I understand. It’s not really autonomic issues though it’s the effect on my core ME symptoms. Maybe it’s making me feel worse to the same extent it makes some feel better? So I’ve stopped now.
Who knows, maybe if I’d carried on it would all have reversed but I didn’t want to take that risk.
Seems like a great tool for some though.
Edit: I’m glad I did it though! I am much more aware of the effect of carbs & my blood sugar and dont feel any urge to go back to my previous sugary diet.
Edit 2: I think I feel better now (just off keto) than I did before I started... so maybe it did something?
It's your call
@Nathalie Wright and do what you think is best. I've already crossed the "giving medical advice" line twice in this thread and had to be edited.
The state of treatments for ME and their supporting scientific evidence is extremely poor, it's really unfortunate and a major reason many of us are here on these forums. Everything is a total shot in the dark and that is what we have to do... there currently is no other way.
There is no good and direct scientific evidence for
any treatment out there, not Valcyte, not Ampligen, not anything. If you read the studies on these drugs closely the evidence is very, very poor, in fact it’s almost garbage. They don’t work for most people and, for those where it does, they have absolutely no real idea why. ME specialists try them because of anecdotal evidence from some patients improving on them. None of the treatments they have people try have any real scientific grounding that they work, and the only drug that ever went through proper gold standard phase II and III trials was rituximab and it failed.

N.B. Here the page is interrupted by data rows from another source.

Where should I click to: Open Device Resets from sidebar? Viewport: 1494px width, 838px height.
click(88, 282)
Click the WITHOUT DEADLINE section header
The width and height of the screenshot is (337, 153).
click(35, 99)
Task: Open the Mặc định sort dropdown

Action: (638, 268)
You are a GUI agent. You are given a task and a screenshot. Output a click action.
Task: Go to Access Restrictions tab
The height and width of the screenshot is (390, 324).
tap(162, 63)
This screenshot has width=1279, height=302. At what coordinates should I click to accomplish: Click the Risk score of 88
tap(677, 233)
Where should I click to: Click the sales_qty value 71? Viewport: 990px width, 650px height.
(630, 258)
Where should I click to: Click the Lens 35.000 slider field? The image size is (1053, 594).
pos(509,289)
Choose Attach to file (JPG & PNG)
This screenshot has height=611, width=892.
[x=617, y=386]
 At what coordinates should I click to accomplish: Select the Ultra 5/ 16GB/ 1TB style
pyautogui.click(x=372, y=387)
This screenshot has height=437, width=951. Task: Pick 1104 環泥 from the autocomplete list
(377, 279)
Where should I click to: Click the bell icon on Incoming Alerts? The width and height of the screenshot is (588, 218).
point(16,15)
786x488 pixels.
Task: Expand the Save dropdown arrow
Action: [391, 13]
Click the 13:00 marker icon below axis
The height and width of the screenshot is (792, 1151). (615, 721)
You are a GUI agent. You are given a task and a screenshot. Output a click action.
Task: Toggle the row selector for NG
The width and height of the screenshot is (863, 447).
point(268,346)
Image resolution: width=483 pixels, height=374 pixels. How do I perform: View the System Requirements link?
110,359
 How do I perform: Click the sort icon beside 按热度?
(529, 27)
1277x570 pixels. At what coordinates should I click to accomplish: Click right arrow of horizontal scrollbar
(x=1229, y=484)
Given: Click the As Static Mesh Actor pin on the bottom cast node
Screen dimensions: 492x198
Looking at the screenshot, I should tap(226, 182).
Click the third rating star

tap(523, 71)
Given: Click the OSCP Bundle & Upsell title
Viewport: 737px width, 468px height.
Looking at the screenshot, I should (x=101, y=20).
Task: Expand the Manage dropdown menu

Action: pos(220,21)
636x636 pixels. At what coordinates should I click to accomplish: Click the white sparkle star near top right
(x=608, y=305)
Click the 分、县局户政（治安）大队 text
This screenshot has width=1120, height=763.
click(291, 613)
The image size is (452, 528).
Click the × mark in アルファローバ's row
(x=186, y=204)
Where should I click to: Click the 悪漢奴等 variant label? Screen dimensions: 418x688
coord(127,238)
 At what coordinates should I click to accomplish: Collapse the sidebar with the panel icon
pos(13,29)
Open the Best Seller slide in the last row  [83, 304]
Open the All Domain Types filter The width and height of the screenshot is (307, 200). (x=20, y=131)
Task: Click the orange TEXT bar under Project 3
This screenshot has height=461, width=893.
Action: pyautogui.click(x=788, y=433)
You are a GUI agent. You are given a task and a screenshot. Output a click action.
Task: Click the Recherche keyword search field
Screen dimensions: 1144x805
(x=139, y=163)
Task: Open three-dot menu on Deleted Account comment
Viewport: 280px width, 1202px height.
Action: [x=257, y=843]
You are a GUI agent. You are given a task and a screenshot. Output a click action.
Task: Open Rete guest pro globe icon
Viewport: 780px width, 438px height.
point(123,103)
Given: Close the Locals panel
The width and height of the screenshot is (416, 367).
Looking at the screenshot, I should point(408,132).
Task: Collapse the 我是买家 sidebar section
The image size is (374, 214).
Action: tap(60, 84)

So treatments are just trial and error, that’s what every ME specialist does because they do not know absolutely anything. If you take Valcyte for example, it makes most PWME feel like complete crap when they start taking it, and for those where it worked they feel like crap for many months before they see the improvements. So who knows what do to when you try a treatment and it initially makes you feel worse, there could be so many other factors or issues in a person not even related to ME that make one feel worse initially. I do not know what other issues you have.
I only want to help people as much as I can. If doing a treatment is going to make one permanently worse than absolutely it shouldn't be done. But, from my experience, if there is some good scientific evidence suggesting a specific pathological feature in ME (i.e. glucose pathway TCA cycle impairment, metabolic dysfunction) then it would make sense to try treatments that either circumvent or attack the issue head on.